Write out the rows starting at the line containing "Describe the element at coordinates (390, 312)" and ending at the line containing "tab-fenshi: 分时 is", reproducing them exactly.

===== MATERIAL SUPPLIED =====

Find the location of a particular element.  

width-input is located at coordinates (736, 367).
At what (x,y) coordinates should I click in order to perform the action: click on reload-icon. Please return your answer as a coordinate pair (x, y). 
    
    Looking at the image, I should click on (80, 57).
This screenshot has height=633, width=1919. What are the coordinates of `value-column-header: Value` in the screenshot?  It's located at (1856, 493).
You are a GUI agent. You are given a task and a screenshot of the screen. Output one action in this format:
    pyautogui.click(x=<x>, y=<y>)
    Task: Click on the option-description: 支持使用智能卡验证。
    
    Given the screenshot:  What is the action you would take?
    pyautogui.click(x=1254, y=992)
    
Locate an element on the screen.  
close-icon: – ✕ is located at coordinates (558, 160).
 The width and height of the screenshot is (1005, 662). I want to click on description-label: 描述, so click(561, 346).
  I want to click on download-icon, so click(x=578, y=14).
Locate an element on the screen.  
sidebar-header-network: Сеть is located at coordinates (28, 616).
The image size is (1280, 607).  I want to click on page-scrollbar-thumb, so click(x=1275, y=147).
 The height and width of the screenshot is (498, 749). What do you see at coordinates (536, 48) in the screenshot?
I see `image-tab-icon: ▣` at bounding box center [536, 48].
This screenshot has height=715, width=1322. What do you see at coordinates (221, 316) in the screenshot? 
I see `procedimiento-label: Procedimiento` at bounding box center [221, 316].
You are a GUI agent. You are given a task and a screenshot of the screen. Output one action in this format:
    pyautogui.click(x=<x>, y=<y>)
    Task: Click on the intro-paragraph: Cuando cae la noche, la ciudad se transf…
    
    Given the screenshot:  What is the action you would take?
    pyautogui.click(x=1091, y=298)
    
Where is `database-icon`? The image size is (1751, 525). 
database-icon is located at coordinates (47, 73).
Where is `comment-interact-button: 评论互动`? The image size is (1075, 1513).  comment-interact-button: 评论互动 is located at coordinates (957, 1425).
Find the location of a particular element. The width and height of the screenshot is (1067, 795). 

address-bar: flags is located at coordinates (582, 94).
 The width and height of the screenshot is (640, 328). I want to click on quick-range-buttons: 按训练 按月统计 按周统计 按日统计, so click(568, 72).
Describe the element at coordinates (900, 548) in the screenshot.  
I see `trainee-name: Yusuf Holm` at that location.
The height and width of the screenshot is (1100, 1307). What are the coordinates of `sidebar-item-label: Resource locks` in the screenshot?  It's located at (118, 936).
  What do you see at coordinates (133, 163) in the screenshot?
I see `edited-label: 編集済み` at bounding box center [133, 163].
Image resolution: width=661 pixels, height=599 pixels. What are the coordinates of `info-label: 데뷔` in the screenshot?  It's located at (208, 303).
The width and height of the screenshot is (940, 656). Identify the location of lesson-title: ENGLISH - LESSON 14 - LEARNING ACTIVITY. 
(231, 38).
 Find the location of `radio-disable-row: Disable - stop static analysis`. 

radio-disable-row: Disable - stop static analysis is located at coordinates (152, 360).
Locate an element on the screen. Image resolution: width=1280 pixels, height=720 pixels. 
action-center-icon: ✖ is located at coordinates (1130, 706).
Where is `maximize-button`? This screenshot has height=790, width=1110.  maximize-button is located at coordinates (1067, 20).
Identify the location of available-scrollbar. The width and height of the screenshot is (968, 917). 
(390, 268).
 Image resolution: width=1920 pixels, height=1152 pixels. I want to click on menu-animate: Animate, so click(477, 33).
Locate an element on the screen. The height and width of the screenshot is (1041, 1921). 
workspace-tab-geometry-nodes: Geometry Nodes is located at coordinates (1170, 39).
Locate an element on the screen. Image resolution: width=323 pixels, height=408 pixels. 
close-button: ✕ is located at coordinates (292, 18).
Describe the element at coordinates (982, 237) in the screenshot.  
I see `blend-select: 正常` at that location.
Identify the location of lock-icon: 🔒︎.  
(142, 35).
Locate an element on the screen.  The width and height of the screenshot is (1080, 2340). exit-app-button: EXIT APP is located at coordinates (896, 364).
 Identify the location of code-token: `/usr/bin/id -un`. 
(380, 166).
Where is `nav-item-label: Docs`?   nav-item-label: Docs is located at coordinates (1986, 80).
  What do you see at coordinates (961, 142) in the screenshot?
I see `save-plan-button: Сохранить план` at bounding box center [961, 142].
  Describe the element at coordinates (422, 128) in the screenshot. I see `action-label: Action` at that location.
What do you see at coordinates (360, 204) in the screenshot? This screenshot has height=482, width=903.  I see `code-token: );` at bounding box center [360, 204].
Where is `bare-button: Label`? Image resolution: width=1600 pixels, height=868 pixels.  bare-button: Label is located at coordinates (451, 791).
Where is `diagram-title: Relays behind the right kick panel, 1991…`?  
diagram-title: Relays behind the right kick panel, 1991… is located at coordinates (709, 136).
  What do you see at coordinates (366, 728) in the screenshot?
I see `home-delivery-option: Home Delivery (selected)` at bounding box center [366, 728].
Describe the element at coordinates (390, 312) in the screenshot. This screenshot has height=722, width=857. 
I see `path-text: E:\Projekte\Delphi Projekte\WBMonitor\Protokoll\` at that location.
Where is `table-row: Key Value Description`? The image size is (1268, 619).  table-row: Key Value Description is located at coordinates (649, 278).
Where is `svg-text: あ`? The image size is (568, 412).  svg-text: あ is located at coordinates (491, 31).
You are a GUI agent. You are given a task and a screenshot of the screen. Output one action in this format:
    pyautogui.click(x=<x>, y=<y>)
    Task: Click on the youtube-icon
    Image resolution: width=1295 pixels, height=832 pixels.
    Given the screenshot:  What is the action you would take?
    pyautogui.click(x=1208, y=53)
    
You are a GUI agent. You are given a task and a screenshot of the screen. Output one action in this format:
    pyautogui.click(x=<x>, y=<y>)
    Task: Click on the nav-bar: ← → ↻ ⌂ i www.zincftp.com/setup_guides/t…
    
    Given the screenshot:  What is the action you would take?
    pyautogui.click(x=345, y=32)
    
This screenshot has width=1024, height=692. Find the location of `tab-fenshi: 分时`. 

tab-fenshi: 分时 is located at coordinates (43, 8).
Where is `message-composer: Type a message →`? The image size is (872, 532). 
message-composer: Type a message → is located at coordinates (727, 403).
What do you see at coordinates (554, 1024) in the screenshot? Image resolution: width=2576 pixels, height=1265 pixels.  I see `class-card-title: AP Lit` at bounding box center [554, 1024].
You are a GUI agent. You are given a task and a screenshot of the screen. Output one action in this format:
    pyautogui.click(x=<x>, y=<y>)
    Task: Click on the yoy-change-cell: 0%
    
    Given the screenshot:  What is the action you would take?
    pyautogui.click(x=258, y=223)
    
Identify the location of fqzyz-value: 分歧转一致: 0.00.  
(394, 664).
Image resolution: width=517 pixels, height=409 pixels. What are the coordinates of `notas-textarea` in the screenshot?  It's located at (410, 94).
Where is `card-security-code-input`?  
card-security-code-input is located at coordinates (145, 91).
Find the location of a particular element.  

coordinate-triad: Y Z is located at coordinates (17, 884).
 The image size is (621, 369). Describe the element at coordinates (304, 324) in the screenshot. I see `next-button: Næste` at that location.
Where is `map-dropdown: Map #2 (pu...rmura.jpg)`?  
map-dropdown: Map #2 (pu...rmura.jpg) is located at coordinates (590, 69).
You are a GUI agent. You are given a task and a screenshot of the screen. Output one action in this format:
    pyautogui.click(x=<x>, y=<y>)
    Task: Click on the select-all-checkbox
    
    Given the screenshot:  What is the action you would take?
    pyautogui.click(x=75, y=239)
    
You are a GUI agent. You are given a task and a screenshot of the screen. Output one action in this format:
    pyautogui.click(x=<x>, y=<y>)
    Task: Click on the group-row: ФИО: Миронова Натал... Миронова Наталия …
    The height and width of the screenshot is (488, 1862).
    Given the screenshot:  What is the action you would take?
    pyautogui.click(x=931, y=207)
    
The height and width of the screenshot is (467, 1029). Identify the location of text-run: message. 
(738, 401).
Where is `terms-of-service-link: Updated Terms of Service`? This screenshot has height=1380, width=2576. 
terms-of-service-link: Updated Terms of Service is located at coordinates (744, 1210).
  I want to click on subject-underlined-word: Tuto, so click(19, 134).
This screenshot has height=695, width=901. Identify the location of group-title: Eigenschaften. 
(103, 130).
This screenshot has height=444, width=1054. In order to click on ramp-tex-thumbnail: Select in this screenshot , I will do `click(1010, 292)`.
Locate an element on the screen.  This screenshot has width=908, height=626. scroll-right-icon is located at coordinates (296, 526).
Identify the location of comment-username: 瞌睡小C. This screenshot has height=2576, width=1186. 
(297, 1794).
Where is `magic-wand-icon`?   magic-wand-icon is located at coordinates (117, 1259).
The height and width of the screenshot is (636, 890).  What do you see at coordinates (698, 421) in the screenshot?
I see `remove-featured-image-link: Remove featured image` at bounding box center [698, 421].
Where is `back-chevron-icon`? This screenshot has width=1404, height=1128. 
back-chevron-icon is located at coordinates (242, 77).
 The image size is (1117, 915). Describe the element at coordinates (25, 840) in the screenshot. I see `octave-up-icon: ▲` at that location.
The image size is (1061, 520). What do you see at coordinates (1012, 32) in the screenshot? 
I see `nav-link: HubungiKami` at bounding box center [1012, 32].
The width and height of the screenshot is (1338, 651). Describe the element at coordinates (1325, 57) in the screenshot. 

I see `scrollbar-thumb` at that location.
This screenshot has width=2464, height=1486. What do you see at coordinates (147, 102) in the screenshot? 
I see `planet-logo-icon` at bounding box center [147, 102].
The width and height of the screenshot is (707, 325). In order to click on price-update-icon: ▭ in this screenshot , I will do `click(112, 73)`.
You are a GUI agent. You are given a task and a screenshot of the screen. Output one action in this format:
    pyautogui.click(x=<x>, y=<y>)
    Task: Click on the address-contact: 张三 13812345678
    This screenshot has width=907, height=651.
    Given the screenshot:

=====

▶ _TASK OUTPUT_
Describe the element at coordinates (390, 312) in the screenshot. This screenshot has height=722, width=857. 
I see `path-text: E:\Projekte\Delphi Projekte\WBMonitor\Protokoll\` at that location.
Where is `table-row: Key Value Description`? The image size is (1268, 619).  table-row: Key Value Description is located at coordinates (649, 278).
Where is `svg-text: あ`? The image size is (568, 412).  svg-text: あ is located at coordinates (491, 31).
You are a GUI agent. You are given a task and a screenshot of the screen. Output one action in this format:
    pyautogui.click(x=<x>, y=<y>)
    Task: Click on the youtube-icon
    Image resolution: width=1295 pixels, height=832 pixels.
    Given the screenshot:  What is the action you would take?
    pyautogui.click(x=1208, y=53)
    
You are a GUI agent. You are given a task and a screenshot of the screen. Output one action in this format:
    pyautogui.click(x=<x>, y=<y>)
    Task: Click on the nav-bar: ← → ↻ ⌂ i www.zincftp.com/setup_guides/t…
    
    Given the screenshot:  What is the action you would take?
    pyautogui.click(x=345, y=32)
    
This screenshot has width=1024, height=692. Find the location of `tab-fenshi: 分时`. 

tab-fenshi: 分时 is located at coordinates (43, 8).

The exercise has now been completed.